Taiwan’s sovereignty claims over the Diaoyutai Islands (釣魚台) were reasserted by the Ministry of Foreign Affairs on Tuesday after Chinese and Russian vessels sailed near the disputed islands.
The islands are under the administration of Japan, which refers to them as the Senkaku Islands. They sit in the East China Sea about an equal distance from the northeastern coast of Taiwan proper and Ishigaki Island in Japan’s Okinawa Prefecture.
Sovereignty over the islands has always been a contentious issue for Taiwan, China and Japan — all of whom make claims to the land — particularly in recent years as China has been ramping up naval incursions into the islands’ waters. Those incursions in recent weeks have been joined by the Russian navy.
The dispute reached a high point in June 2020, when Japan renamed the islands’ administrative area to Tonoshiro Senkaku, a move that Taiwan criticized, saying to the Japan Times that it would “not be conducive to regional peace and stability.”
However, the sovereignty debate is not that recent. In September 2012, former president Lee Teng-hui (李登輝) said while visiting Nantou County’s Lugu Township (鹿谷): “This has always been an issue of fishing rights. It is not a sovereignty issue... I really don’t think that ordinary people care about the islets.”
Lee made the argument in response to a proposal by then-president Ma Ying-jeou (馬英九) that Taiwan push its sovereignty claim by holding bilateral meetings with China and Japan before engaging in three-party talks with the two countries.
In an opinion piece published in the Taipei Times in 2012, titled “Ma needs Diaoyutai history lesson,” Chinese Culture University professor Lai Fu-shun (賴福順) cited Ma as saying the islands originally belonged to China’s Qing Dynasty and were ceded to Japan under the Treaty of Shimonoseki. Lai rejected this claim, saying that the islands are not mentioned in the treaty, nor are they included in the treaty’s map of Taiwan.
Lai said that no formal claim to the islands was made until Japan did so in 1885, before incorporating them into Okinawa Prefecture in 1890.
However, then-Ministry of Foreign Affairs spokeswoman Eleanor Wang (王珮玲) said in February 2017: “Since 1971, the US has repeatedly reiterated that the transfer of administrative rights over the Diaoyutai Islands to Japan did not touch upon the sovereignty issue.”
Lee said that “ordinary people” do not care about the Diaoyutai Islands, but protests by Taiwanese over what they see as Japan’s illegal occupation of the territory, as well as numerous attempts by Taiwanese to moor small boats on the islands over the past few decades, suggest otherwise.

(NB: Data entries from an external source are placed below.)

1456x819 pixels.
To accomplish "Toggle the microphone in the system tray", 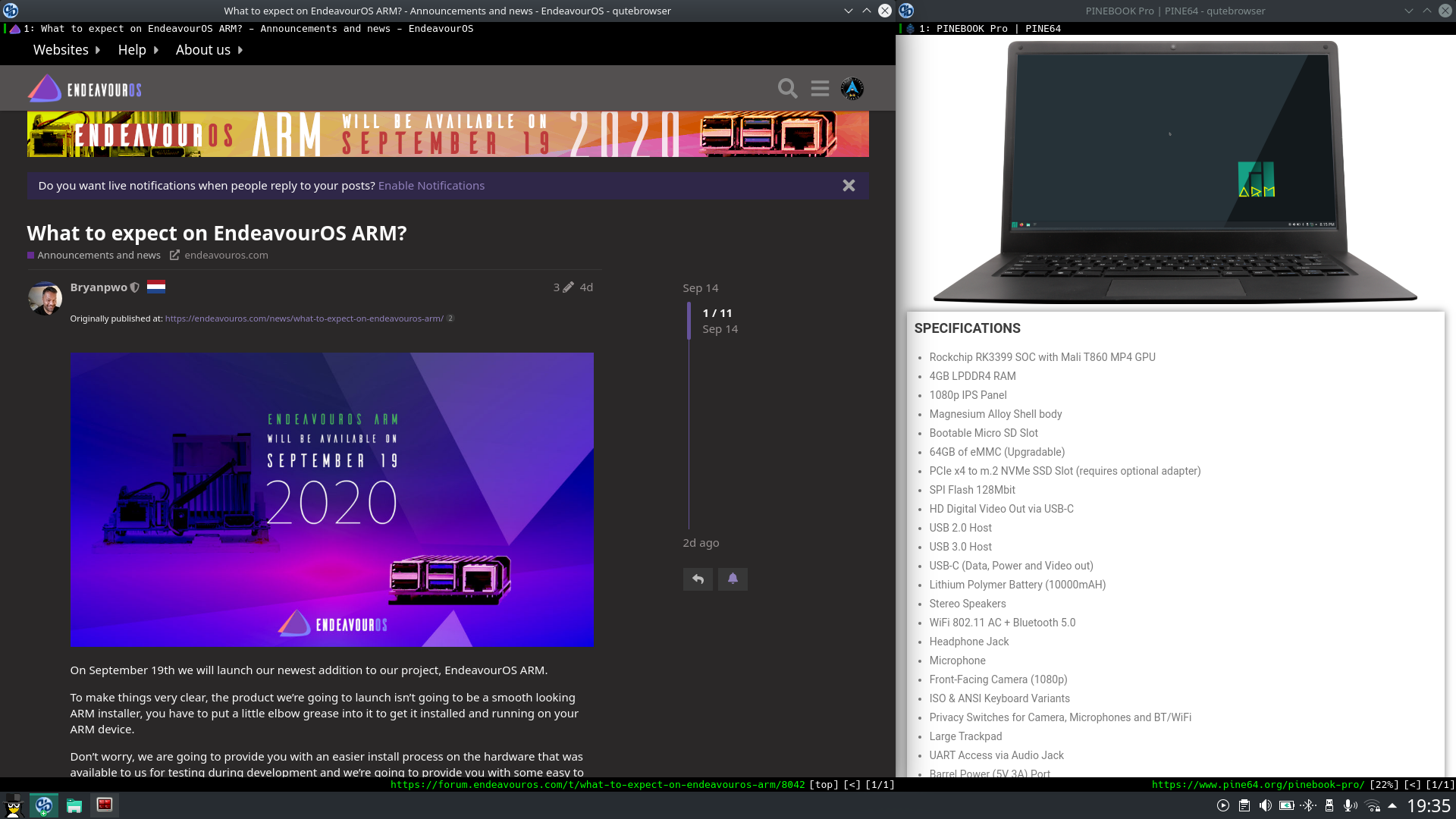I will (1349, 805).
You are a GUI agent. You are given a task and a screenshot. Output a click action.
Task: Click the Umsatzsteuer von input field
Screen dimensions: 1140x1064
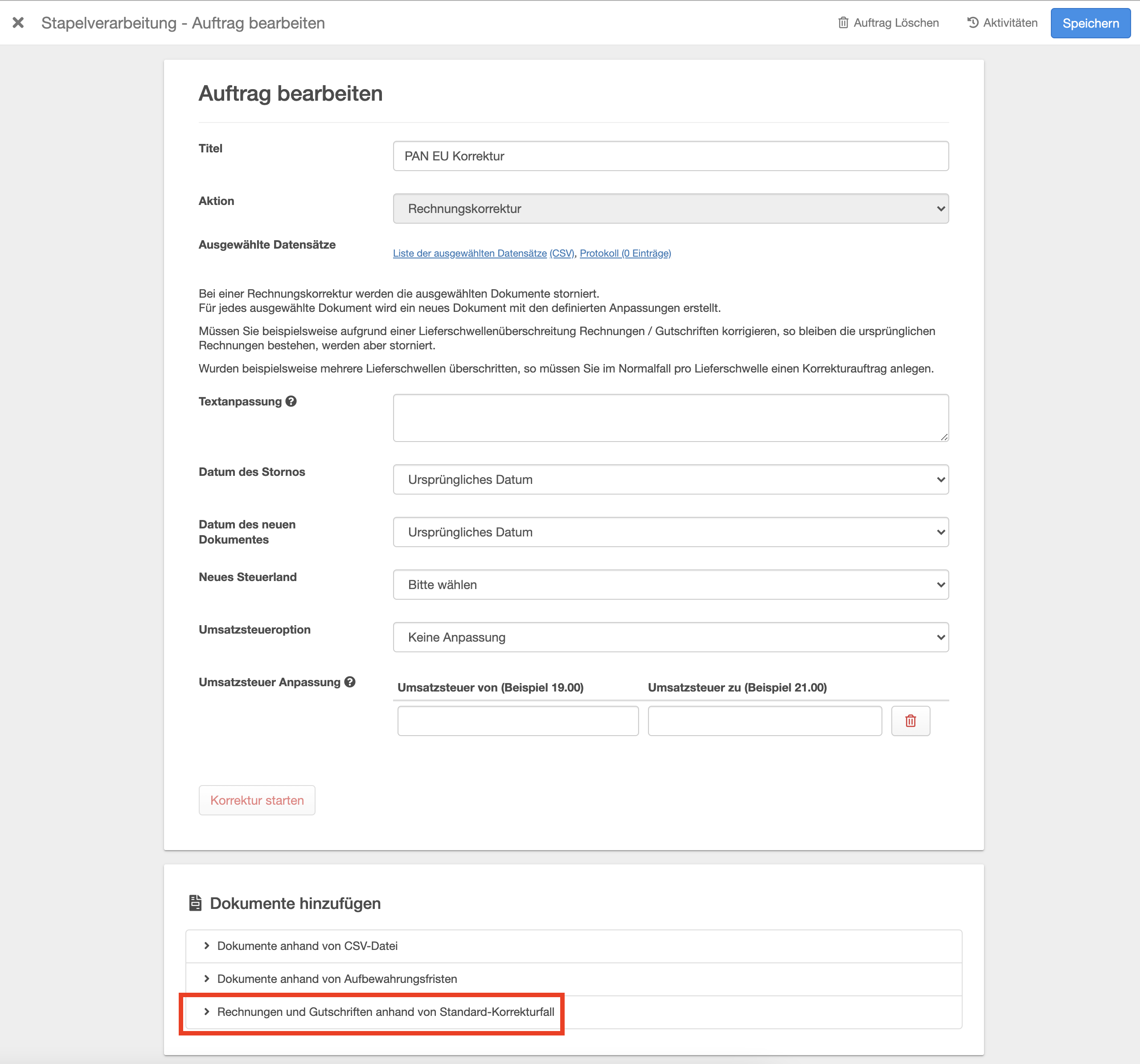tap(518, 720)
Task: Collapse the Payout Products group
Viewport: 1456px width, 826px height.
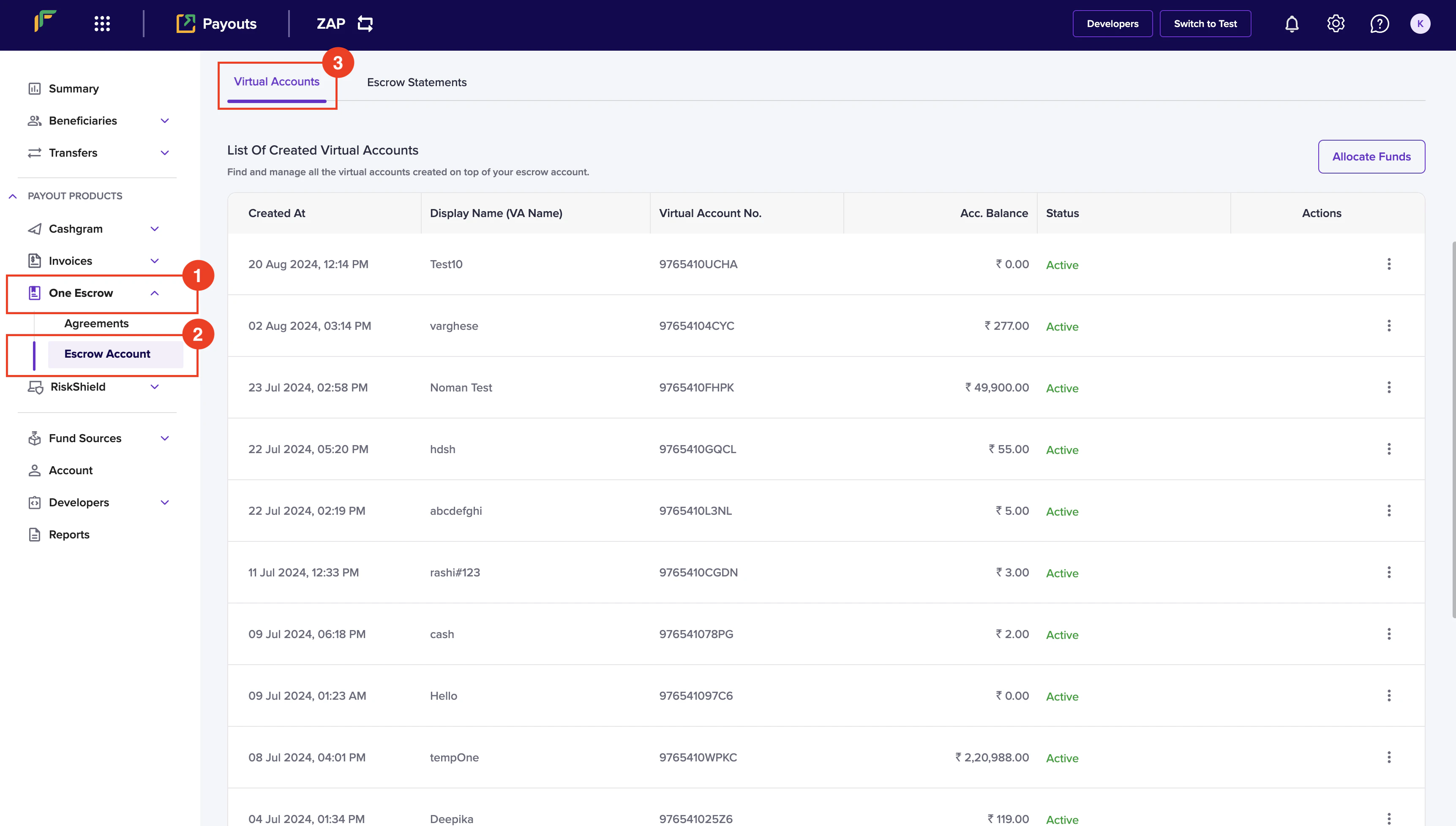Action: pos(13,196)
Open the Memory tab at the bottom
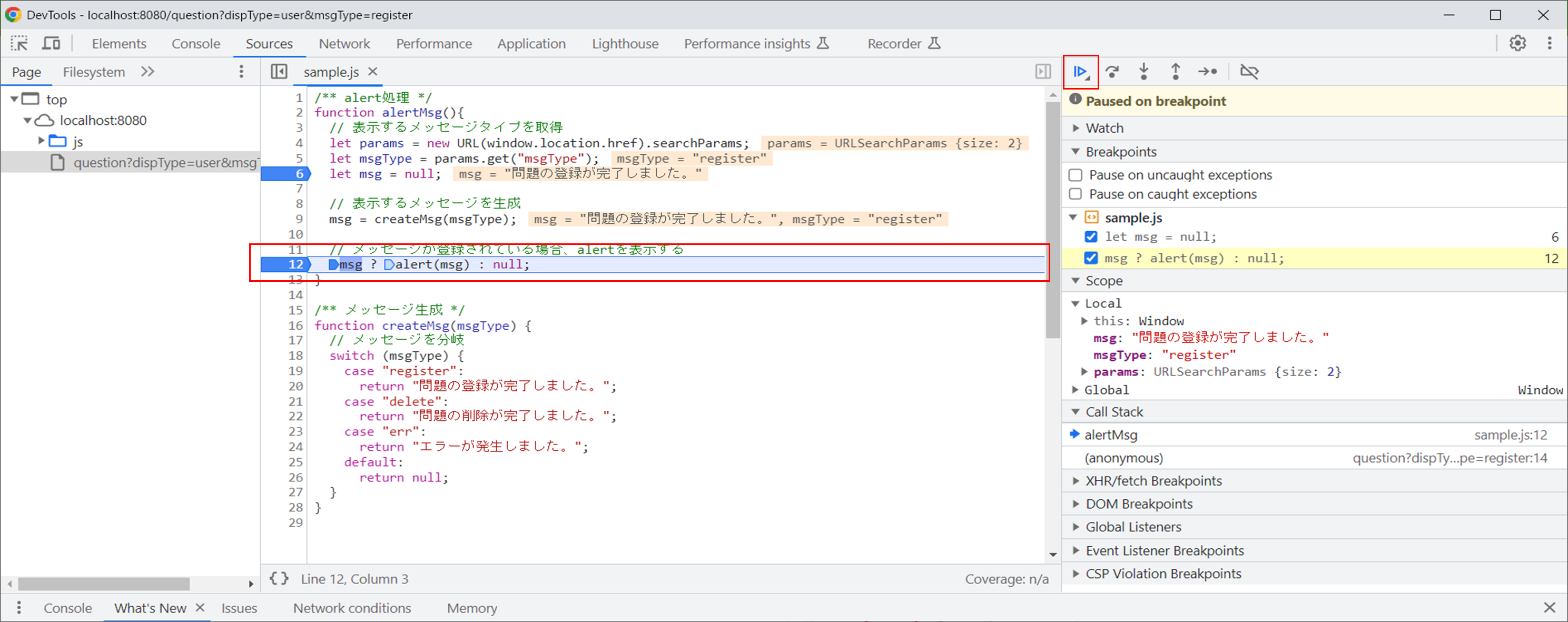The height and width of the screenshot is (622, 1568). pos(471,607)
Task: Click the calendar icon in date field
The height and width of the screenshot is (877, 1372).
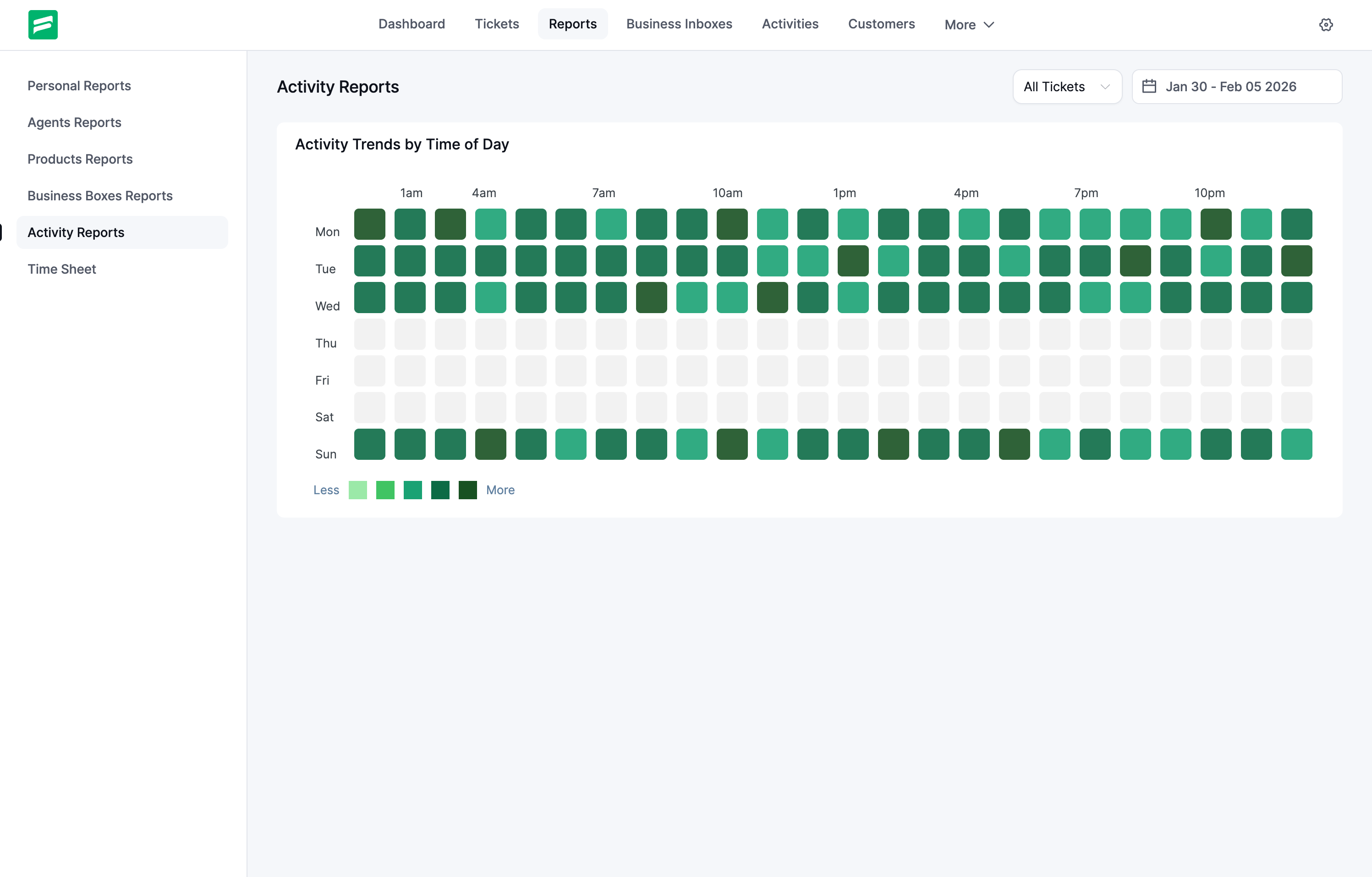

For some, the issue could be one of protecting national sovereignty. For others, it could be about the islands’ rich fishing grounds and oil deposits. For others still, it could be about the strategic importance of controlling the Miyako Strait. That last concern is why Taiwan should work with Japan to protect the islands and their surroundings from incursions by an increasingly aggressive China.
Japanese Prime Minister Fumio Kishida, Japanese Minister of Defense Nobuo Kishi and other Japanese politicians have spoken on many occasions about the need to protect peace and stability in the Taiwan Strait and the surrounding region.
This would be best facilitated if Taiwan could put sovereignty disputes on the back burner and approach Japan about sharing access to the Diaoyutais to conduct joint drills and intelligence sharing. In exchange, Taiwan could share access to Itu Aba Island (Taiping Island, 太平島), given the mutual concerns about security in the South China Sea.
Now is not the time to fight over the Diaoyutais. Rather, it would be in Taiwan’s and Japan’s best interests to collaborate on the islands for the purpose of regional security.